Im Februar 2020 reiste Zhang Zhan nach Wuhan, dem damaligen Zentrum des Covid-19-Ausbruchs in China. Zhang Zhan ist eine ehemalige Rechtsanwältin, die sich aktiv zur Politik und zu Menschenrechtsfragen in China äussert und über Onlineplattformen wie WeChat, Twitter und Youtube über Missstände informiert. Sie berichtete in ihren Recherchen, wie unabhängige Reporter*innen inhaftiert und ihre Familien schikaniert wurden.

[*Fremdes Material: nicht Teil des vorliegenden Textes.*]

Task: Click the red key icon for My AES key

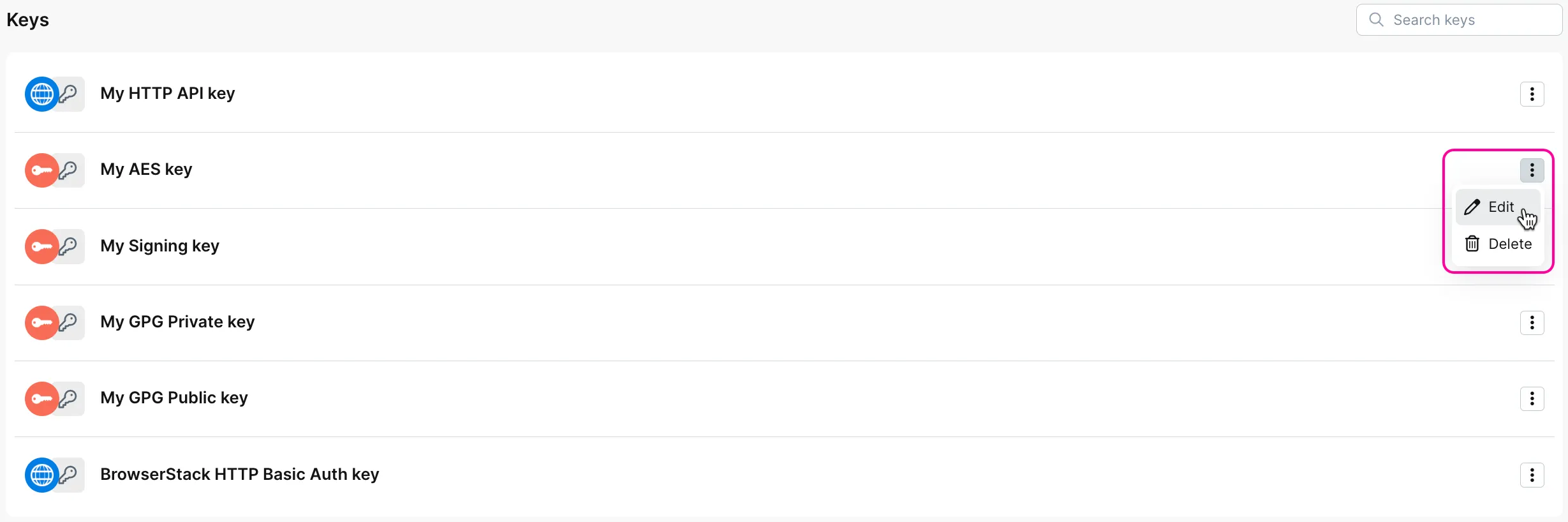Action: (42, 170)
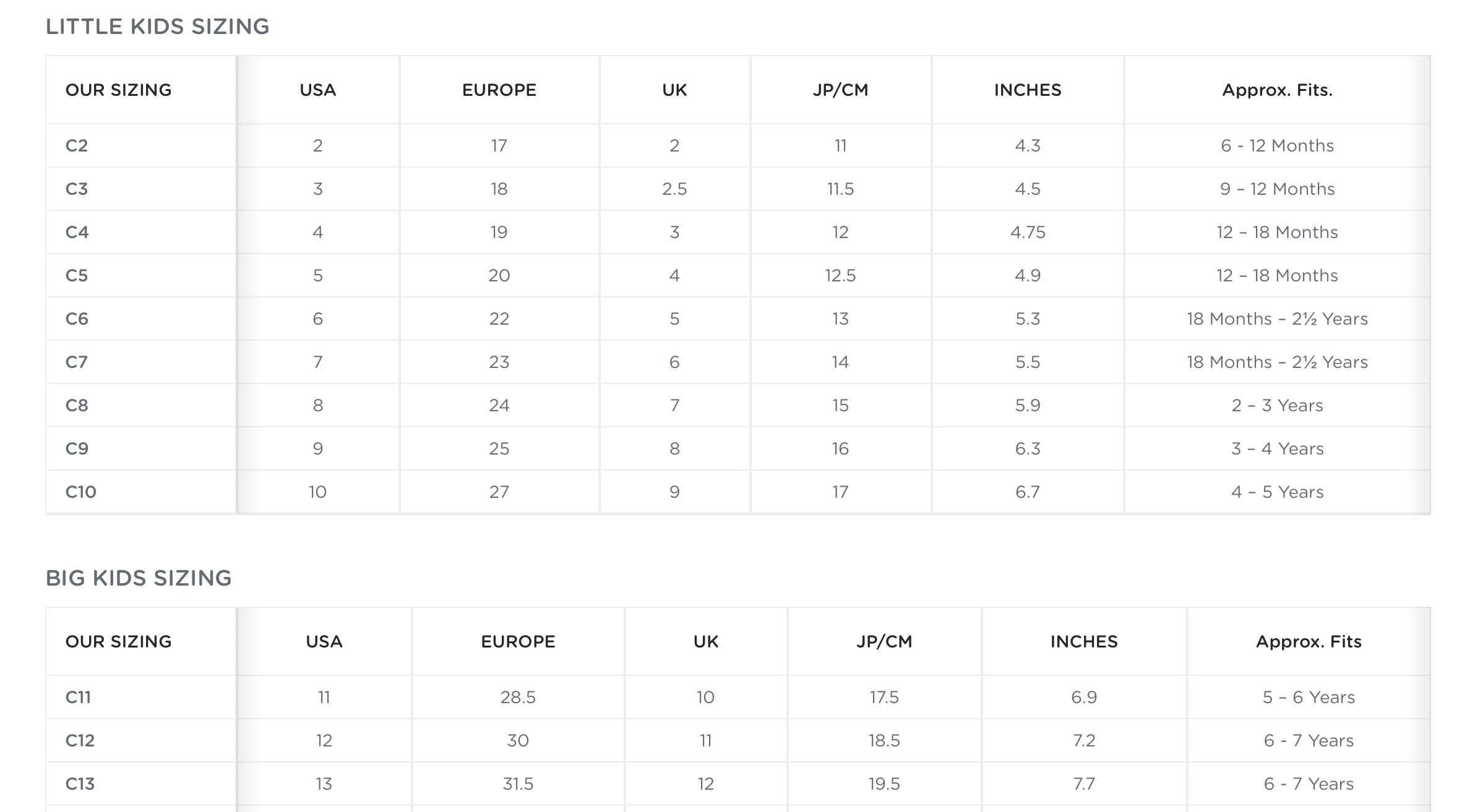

Die chinesischen Behörden versuchten von Anfang an, Informationen über den Ausbruch des Coronavirus zu zensurieren. Li Wenliang, ein Arzt, der im Dezember 2019 vor dem Virus zu warnte, wurde von den Behörden zum Schweigen gebracht und wegen «Verbreitung von Gerüchten» bestraft. Er verstarb im Februar 2020 an den Folgen ebendieses Virus, das er zu stoppen versucht hatte. Sein Tod löste im Internet landesweit Empörung und Trauer aus. Forderungen nach Meinungsfreiheit und einem Ende der Zensurpraktiken wurden laut. Die Behörden sperrten Hunderte von Passwortkombinationen in sozialen Medien und Nachrichten-Apps. Seit dem Covid-19-Ausbruch in China wurden zahlreiche Artikel über das Virus zensuriert sowie Beiträge in sozialen Medien, entsprechende Hashtags und Forderungen nach Meinungsfreiheit gelöscht oder gesperrt.
Citizen-Journalist*innen wie Zhang Zhan waren die wichtigsten – wenn nicht die einzigen – Quellen für unzensurierte Informationen über den Covid-19-Ausbruch in China aus erster Hand. Citizen-Journalist*innen arbeiten unabhängig und ohne Verbindung zu den staatlich kontrollierten Medien. In China mussten sie schon immer vorsichtig vorgehen, sind sie doch ständigen Schikanen und Repressionen ausgesetzt.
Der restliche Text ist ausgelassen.